Levou dezoito meses escrevendo cartas e trabalhando nos corredores da ONU para conseguir um encontro com Kofi Annan. Finalmente, no dia 7 de setembro de 2001 – “o mais importante da minha vida” –, doze anos depois de ter iniciado o movimento, Gilley viu a ONU, por unanimidade, aprovar a Resolução 55/282, que designava oficialmente o 21 de setembro como dia internacional da paz. “Estava sentado sozinho, com minha pequena câmera, e foi um momento realmente maravilhoso. Annan daria uma coletiva de imprensa mais tarde naquela semana. Minha equipe e eu chegamos lá às oito da manhã e, enquanto ligávamos nossos equipamentos, o primeiro avião atingiu o World Trade Center.” Era dia 11 de setembro, e a coletiva de imprensa nunca aconteceu.
Em seu filme de 2008, The Day After Peace, 11 de setembro é ponto central. Sete anos depois dos atentados, ele e Jude Law, a quem conhecera através de um amigo ator, encontraram-se no Afeganistão para o cessar-fogo que permitiu a primeira vacinação em massa de crianças contra a pólio. Longe de desistir, os ataques de 11 de setembro o deixaram ainda mais determinado a vencer e transformar esse dia em uma instituição mundial.
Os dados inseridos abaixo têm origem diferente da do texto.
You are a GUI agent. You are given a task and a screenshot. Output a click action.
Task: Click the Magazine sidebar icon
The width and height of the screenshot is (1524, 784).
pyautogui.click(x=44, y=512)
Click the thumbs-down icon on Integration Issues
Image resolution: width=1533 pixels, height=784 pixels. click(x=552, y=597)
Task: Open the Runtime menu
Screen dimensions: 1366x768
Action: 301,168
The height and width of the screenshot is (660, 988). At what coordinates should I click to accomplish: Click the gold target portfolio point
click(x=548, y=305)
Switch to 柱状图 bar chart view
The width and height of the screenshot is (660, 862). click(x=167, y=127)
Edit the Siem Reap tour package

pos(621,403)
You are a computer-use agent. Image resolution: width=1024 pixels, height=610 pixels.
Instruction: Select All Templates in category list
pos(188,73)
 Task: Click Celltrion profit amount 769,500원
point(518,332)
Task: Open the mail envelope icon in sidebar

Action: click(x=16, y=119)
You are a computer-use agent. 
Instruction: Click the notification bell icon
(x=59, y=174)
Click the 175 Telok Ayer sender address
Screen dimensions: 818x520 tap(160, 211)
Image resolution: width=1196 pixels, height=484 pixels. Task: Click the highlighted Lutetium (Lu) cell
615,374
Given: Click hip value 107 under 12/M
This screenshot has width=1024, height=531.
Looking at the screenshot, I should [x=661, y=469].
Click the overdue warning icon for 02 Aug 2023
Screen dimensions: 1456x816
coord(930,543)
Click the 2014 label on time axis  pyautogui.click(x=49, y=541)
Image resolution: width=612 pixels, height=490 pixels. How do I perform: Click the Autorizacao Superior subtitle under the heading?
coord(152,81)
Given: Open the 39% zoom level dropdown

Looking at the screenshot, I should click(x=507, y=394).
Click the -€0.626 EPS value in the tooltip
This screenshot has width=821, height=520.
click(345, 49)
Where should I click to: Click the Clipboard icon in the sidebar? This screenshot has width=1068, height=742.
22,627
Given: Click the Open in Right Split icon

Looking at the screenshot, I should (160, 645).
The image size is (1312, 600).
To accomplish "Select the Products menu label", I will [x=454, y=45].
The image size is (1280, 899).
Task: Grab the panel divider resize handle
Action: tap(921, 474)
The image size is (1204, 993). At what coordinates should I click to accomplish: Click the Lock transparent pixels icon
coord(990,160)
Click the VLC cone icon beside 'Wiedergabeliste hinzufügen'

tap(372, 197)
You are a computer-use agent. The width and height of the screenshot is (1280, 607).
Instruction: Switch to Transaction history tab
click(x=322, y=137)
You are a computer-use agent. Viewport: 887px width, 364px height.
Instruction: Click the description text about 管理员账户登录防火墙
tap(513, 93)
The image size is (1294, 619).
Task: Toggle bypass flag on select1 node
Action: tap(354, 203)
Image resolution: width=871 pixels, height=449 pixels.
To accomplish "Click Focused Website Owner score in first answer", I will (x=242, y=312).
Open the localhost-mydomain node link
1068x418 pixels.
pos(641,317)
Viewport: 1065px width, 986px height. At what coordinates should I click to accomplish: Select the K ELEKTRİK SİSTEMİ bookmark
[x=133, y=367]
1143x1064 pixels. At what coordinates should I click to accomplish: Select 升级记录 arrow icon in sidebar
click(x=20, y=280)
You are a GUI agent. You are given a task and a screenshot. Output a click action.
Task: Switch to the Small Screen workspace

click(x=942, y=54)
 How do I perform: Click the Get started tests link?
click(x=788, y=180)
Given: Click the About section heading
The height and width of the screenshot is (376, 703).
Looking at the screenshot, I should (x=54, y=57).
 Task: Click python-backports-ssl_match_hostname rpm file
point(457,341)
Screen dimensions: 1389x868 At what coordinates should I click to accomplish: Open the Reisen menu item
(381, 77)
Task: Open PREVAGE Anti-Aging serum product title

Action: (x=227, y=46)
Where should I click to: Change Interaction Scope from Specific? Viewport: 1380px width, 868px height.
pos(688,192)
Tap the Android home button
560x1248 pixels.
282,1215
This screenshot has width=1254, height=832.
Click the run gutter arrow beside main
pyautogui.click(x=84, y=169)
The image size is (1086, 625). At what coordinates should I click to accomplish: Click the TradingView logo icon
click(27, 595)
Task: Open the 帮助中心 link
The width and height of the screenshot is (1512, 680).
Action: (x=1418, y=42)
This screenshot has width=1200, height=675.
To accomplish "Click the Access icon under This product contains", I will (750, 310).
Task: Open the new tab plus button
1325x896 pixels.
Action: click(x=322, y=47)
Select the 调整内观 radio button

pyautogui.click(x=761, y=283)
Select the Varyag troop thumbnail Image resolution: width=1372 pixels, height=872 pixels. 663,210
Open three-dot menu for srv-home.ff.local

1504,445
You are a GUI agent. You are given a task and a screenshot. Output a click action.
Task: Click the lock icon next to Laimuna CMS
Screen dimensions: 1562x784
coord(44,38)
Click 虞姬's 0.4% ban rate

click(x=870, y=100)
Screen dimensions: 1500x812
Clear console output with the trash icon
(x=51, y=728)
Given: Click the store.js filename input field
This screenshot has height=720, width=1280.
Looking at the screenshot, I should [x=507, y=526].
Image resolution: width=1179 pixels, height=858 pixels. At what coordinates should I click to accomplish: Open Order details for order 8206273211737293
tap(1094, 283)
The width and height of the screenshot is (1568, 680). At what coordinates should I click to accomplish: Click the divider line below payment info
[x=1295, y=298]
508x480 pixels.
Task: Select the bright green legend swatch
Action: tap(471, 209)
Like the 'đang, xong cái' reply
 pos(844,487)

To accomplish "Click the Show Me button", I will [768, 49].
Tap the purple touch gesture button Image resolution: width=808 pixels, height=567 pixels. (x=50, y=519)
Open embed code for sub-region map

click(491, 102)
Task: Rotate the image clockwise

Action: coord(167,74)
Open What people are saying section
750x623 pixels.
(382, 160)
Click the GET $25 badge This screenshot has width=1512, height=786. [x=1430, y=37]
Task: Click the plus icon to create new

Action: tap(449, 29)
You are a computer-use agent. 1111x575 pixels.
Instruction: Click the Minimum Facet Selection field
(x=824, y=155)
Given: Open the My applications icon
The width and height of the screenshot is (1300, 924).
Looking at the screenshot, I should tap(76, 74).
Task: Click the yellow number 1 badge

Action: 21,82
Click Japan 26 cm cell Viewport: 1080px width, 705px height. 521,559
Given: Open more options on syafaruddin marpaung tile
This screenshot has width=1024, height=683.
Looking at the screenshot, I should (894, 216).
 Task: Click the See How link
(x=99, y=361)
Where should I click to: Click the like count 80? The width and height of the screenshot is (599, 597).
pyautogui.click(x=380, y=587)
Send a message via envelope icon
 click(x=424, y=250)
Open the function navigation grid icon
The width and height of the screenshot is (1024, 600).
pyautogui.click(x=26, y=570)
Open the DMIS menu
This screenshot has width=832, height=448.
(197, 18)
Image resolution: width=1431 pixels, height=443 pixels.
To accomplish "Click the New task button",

Muito criticado por usar rostos famosos, como os de Angelina Jolie e Stella McCartney, em suas campanhas, Jeremy teve em Law, principalmente no Afeganistão, muito mais que apenas uma face célebre. “Toda a carreira, todas as reuniões, Jude fez comigo. Foi um verdadeiro divisor de águas, porque, de repente, todo mundo estava interessado”. Nada como o aval de uma celebridade.
Em certos momentos, Gilley viu-se em situações de real perigo, sobretudo quando ficou cara a cara com o exército de crianças do Congo. Na Somália, esteve hospitalizado por três semanas. “A coisa mais difícil desses últimos anos foi a intensidade física e psicológica de trabalhar doze horas por dia, todos os dias da semana, e sentir meu corpo querer desistir”.
Depois de ver nascer sua filha, Rose, Gilley acha que não manterá o mesmo ritmo de trabalho e crê que não ficará mais tanto tempo fora de casa. Ainda pensa, contudo, em visitar entre vinte e trinta países em 2013, incluindo a Somália, para promover sua campanha. “Pela primeira vez na vida existe uma coisa mais importante pra mim do que eu” – diz, referindo-se à filha.
No próximo dia 21 de setembro, Gilley, que agora está por trás de grandes produções e eventos artísticos, irá produzir um concerto de Elton John em Londres, para o qual são esperadas mais de 60 mil pessoas – o maior encontro já organizado em torno da causa do Peace One Day. Nada mal para quem iniciou esta luta com pouco mais de cem apoiadores no Globe.
Discutindo essa edição da revista, e debatendo o tema com amigos e colegas de trabalho, uma questão comum a todos consistia em se a obsessão era algo bom ou ruim. Sempre considerei esse juízo como extremamente íntimo. A própria definição do que seja obsessão é complexa e, muitas vezes, de difícil identificação, especialmente pela pessoa “obcecada”. Ficar, porém, dezoito anos em busca de um ideal – sobretudo esse, com foco na comunidade global –, sob uma determinação incessante em chamar a atenção dos maiores líderes mundiais e mobilizá-los para que avaliassem e aprovassem sua proposta, definitivamente é obsessão de natureza saudável.